PROBLEM DETAILS
Pictures do not belong in the copy. Write out exactly the lines from the one containing "You are a GUI" through the end of the data.

EXTRACTED RECORDS

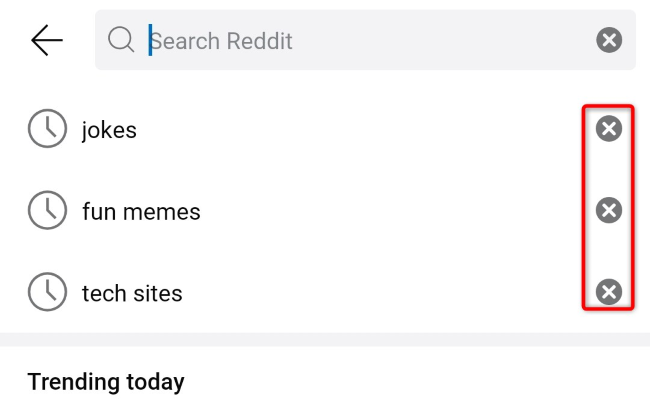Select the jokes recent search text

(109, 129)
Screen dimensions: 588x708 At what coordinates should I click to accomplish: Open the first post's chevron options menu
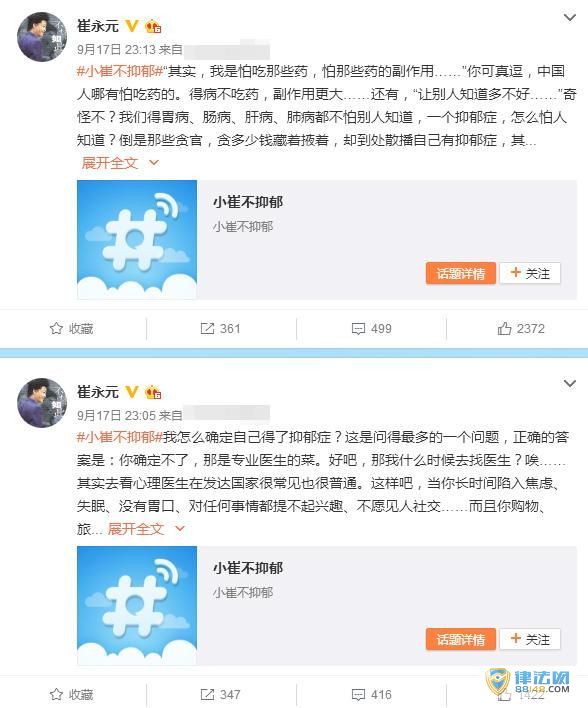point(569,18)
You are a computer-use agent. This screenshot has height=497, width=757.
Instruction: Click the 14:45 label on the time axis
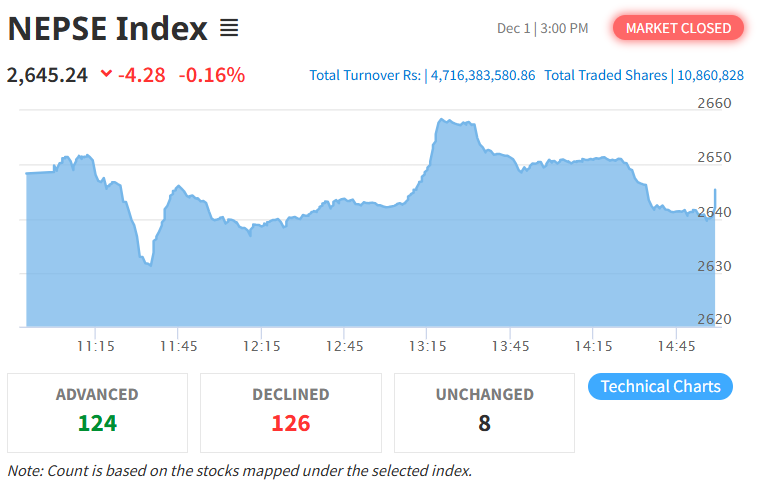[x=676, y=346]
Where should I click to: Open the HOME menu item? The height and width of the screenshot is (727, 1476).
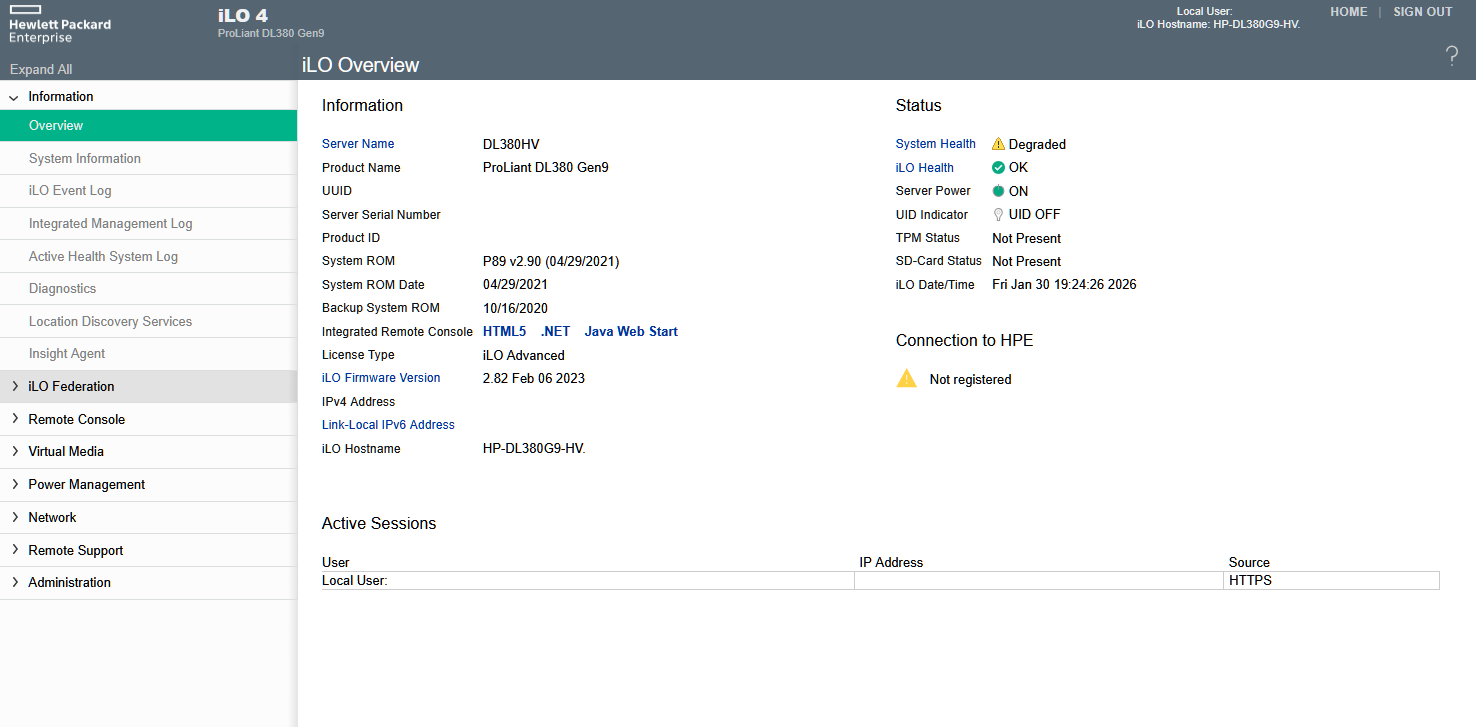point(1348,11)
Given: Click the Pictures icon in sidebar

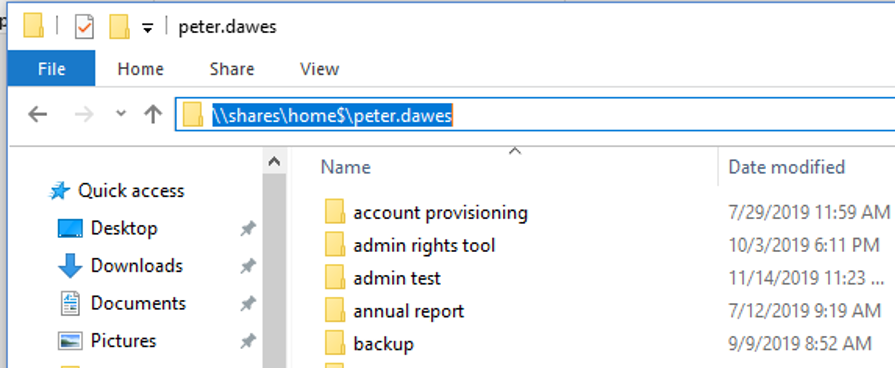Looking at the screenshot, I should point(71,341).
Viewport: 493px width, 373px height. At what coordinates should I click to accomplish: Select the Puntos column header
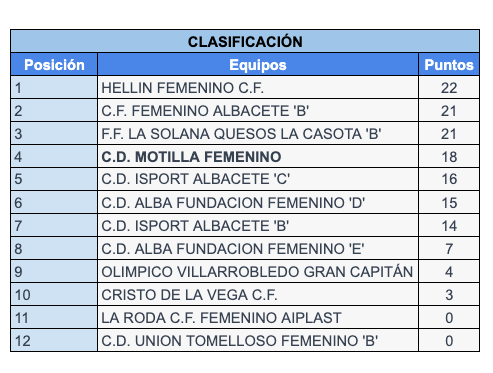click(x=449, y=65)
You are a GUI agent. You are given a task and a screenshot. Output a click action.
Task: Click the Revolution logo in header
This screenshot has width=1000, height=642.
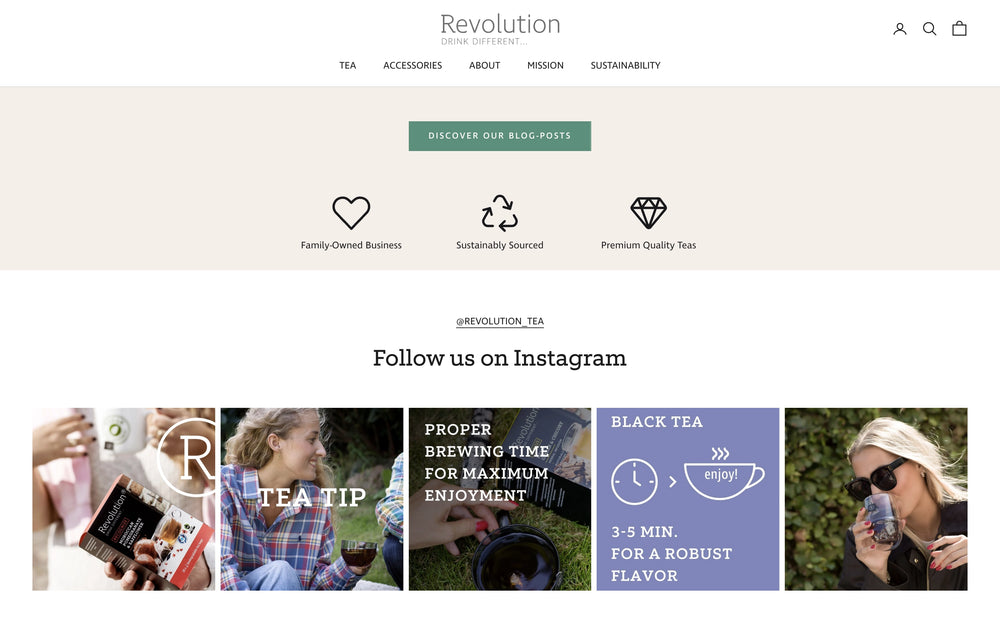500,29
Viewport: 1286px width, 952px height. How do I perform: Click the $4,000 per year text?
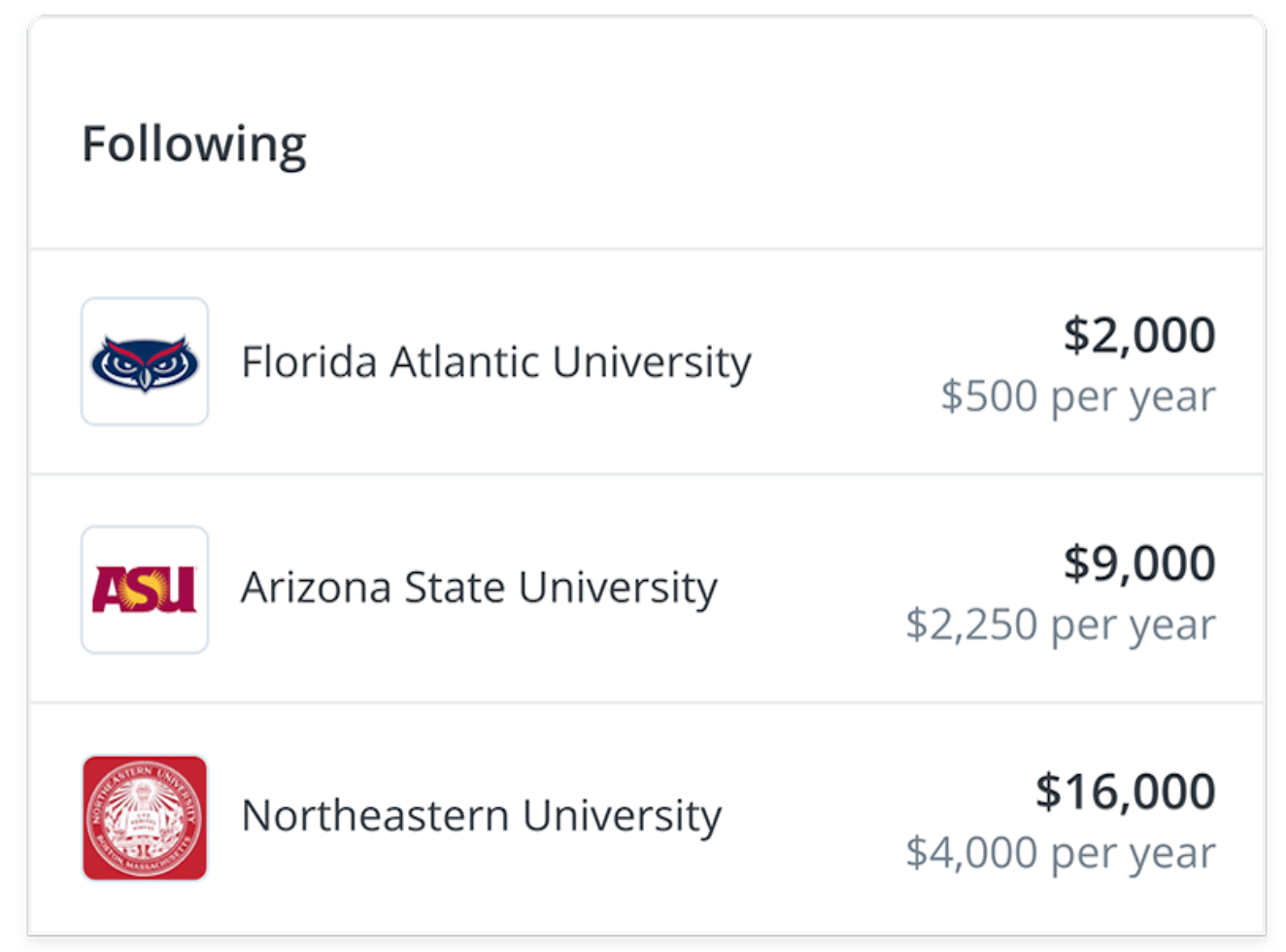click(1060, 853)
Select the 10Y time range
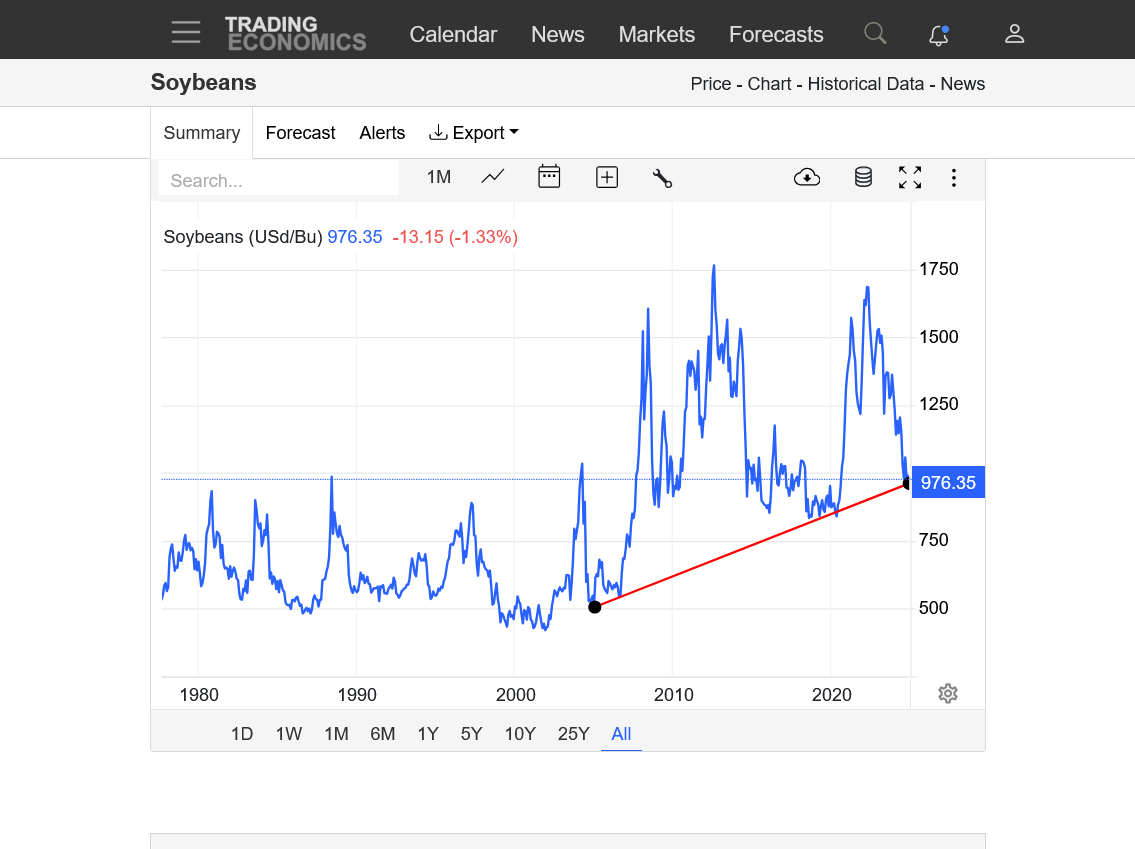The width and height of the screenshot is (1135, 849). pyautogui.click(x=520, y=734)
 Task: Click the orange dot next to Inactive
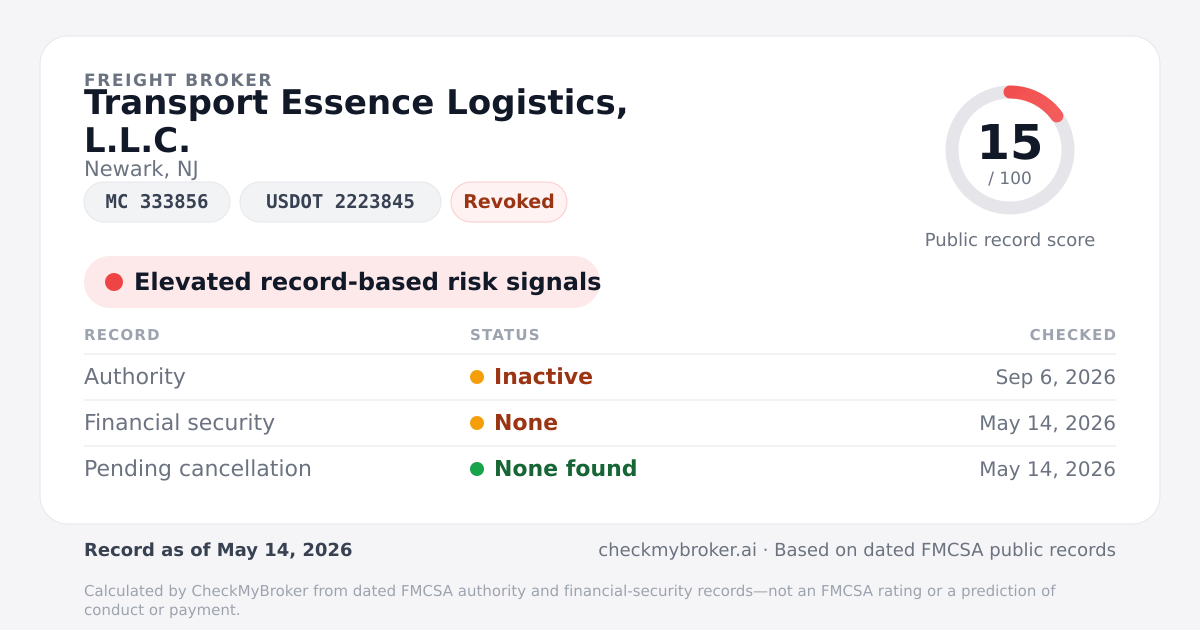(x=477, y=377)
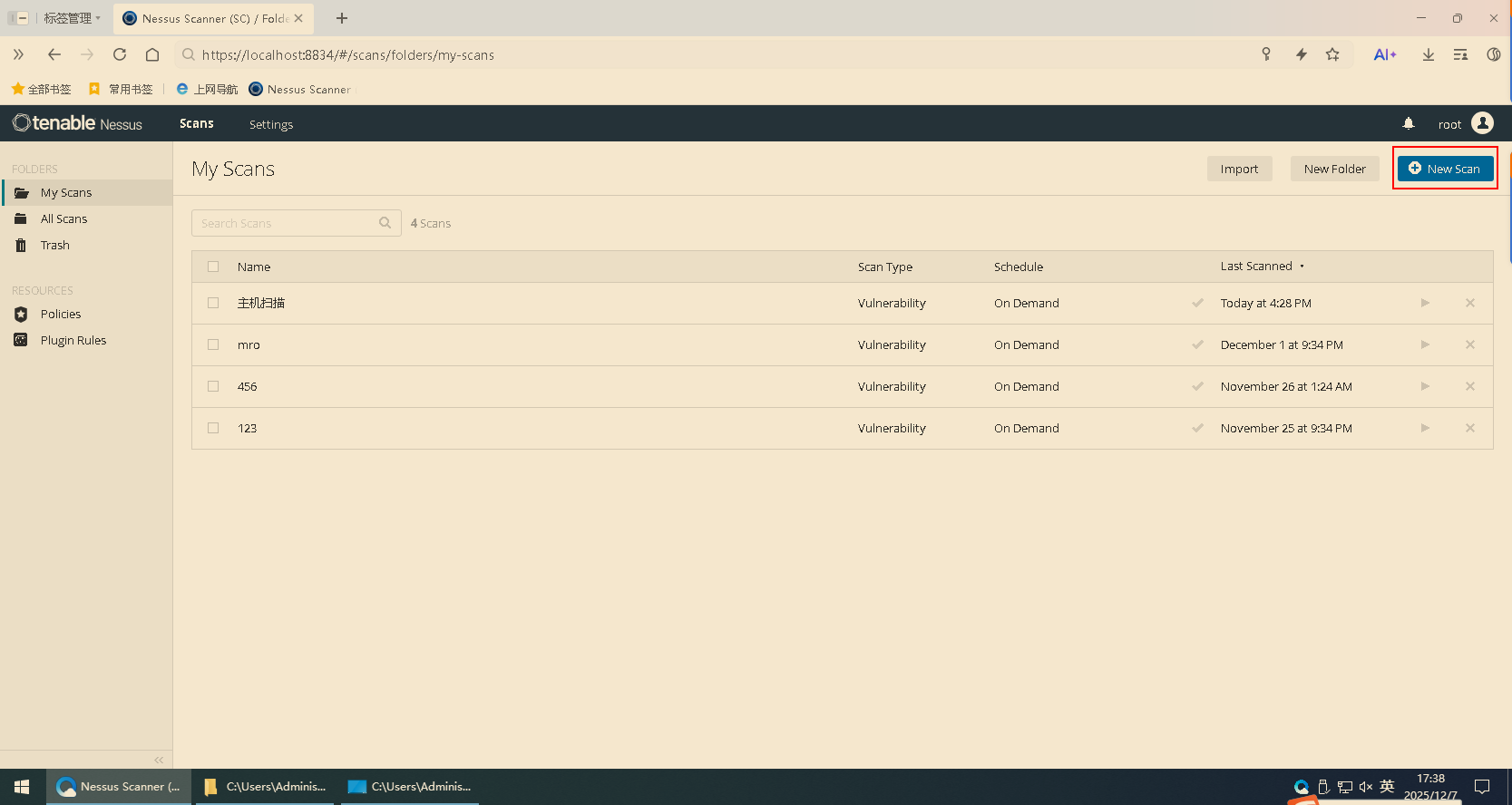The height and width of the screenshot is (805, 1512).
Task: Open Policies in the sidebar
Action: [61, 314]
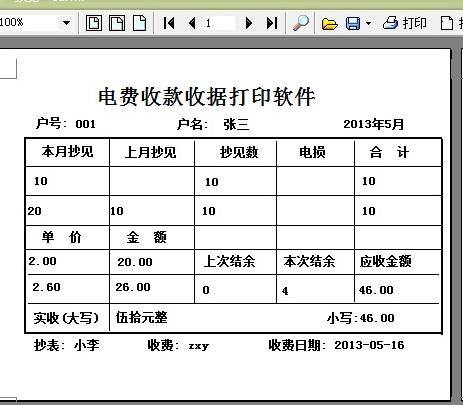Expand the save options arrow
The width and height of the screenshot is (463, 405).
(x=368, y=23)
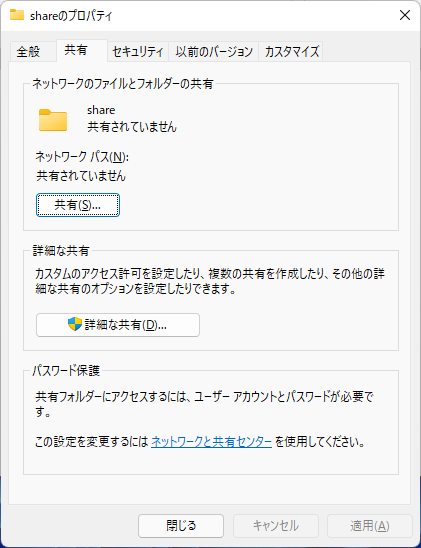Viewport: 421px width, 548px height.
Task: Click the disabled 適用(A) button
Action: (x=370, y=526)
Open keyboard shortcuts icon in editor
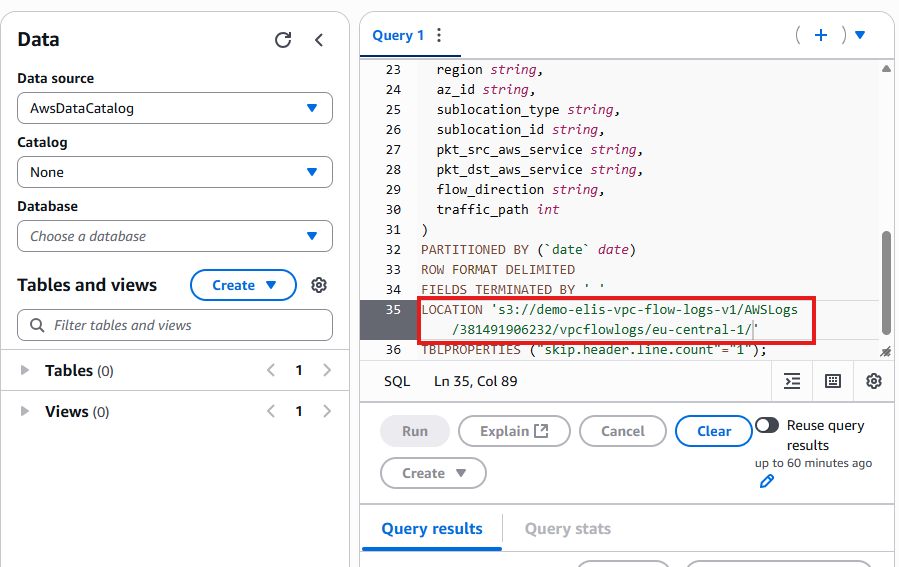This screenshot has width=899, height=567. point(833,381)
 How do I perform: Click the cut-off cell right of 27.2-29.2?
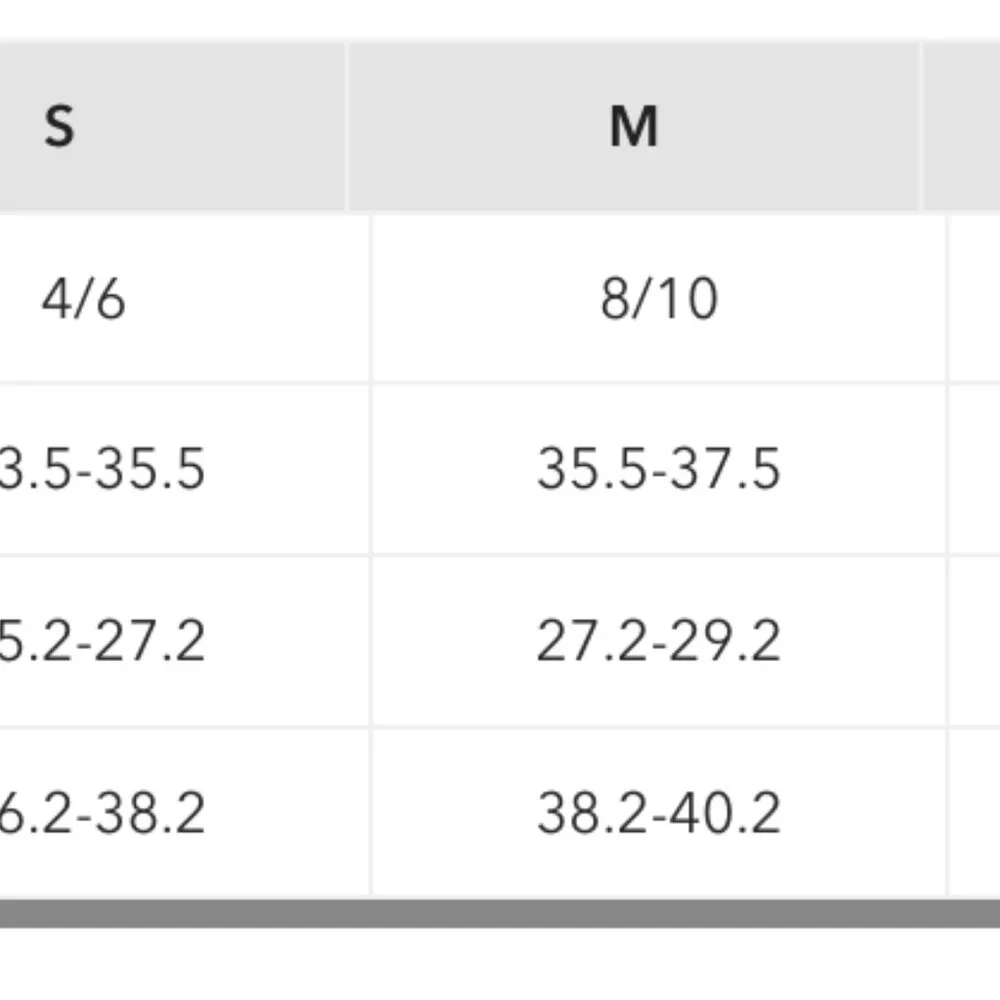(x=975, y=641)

WRITTEN RESPONSE
You are a GUI agent. You are given a task and a screenshot. Output a click action.
Task: Click the Revolution logo in header
This screenshot has width=1000, height=642.
500,29
Viewport: 1286px width, 952px height. How do I perform: Click the $4,000 per year text?
click(1060, 853)
Select the 10Y time range
The width and height of the screenshot is (1135, 849). pyautogui.click(x=520, y=734)
 Task: Click the orange dot next to Inactive
(x=477, y=377)
The height and width of the screenshot is (805, 1512).
Task: Open Policies in the sidebar
Action: [61, 314]
Expand the save options arrow
The width and height of the screenshot is (463, 405).
(x=368, y=23)
Viewport: 421px width, 548px height.
Task: Click the disabled 適用(A) button
Action: (x=370, y=526)
Open keyboard shortcuts icon in editor
This screenshot has width=899, height=567. point(833,381)
 How do I perform: Click the cut-off cell right of 27.2-29.2?
(x=975, y=641)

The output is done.